_EXTRAIT CITÉ_.
▬▬▬▬▬▬▬▬▬▬
Les clairs-obscurs de la passion et de l'hyperlumière
Entre froideur et ardeur, nous traversons plusieurs mondes. Deux expositions nous invitent à ces confrontations d'univers. L'une "Les Mondes Lumière" nous entraîne dans les fièvres frigides et électriques de l'informatique, de la science et des technologies. L'autre, "Figures de la passion", nous emmène entre colère et terreur, entre rire et plaisir lascif, entre pénitence et extase dans les méandres des émotions et des passions de l'âge baroque. Deux sources d'inspiration et de réflexion qui vont très bien ensemble.
Les artistes des "Mondes Lumière" se revendiquent comme Hyperluministes.
Ils conçoivent ainsi à l'aide de la lumière des installations qui s'appuient
sur des découvertes scientifiques et techniques les plus récentes. Ils
cherchent à représenter la quatrième dimension dans un merveilleux un peu
inquiétant, énigmatique, loin de toute sensualité ou débordement de la chair.
▬▬▬▬▬▬▬▬▬▬
(Lignes de données de pointage)
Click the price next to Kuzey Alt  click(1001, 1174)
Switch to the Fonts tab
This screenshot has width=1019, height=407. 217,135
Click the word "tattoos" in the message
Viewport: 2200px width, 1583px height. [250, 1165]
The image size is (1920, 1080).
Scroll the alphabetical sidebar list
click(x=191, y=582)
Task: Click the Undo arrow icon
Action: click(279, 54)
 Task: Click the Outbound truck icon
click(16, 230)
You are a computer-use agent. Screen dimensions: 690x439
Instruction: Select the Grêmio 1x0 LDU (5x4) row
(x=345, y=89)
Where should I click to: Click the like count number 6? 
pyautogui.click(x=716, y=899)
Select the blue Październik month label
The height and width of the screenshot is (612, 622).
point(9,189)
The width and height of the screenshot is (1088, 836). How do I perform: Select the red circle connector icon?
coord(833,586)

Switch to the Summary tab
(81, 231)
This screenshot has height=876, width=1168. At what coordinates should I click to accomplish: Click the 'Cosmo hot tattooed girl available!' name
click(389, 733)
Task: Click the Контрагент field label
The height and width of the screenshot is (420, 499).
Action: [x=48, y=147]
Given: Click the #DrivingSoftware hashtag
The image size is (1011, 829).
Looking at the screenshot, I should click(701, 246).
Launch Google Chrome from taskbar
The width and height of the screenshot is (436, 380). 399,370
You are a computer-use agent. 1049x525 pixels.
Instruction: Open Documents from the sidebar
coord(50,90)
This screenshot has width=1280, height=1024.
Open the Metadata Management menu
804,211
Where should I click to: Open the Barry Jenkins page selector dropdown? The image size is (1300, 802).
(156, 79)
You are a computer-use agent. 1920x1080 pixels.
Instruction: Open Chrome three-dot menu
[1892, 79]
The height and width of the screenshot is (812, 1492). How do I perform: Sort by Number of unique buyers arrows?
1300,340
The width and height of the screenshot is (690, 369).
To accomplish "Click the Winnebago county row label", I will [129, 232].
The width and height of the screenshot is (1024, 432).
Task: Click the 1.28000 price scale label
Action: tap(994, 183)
▬▬▬▬▬▬▬▬▬▬
_CONSIGNES_.
1. Reprenez l'extrait en partant de "Les clairs-obscurs de" et en poursuivant jusqu'à "très bien ensemble.", en changeant "expositions" en "manifestations".
2. D'après l'extrait, comment se revendiquent les artistes des "Mondes Lumière" ?

_CORRIGÉ DES TÂCHES_.
1.
Les clairs-obscurs de la passion et de l'hyperlumière
Entre froideur et ardeur, nous traversons plusieurs mondes. Deux manifestations nous invitent à ces confrontations d'univers. L'une "Les Mondes Lumière" nous entraîne dans les fièvres frigides et électriques de l'informatique, de la science et des technologies. L'autre, "Figures de la passion", nous emmène entre colère et terreur, entre rire et plaisir lascif, entre pénitence et extase dans les méandres des émotions et des passions de l'âge baroque. Deux sources d'inspiration et de réflexion qui vont très bien ensemble.

2. Ils se revendiquent comme Hyperluministes.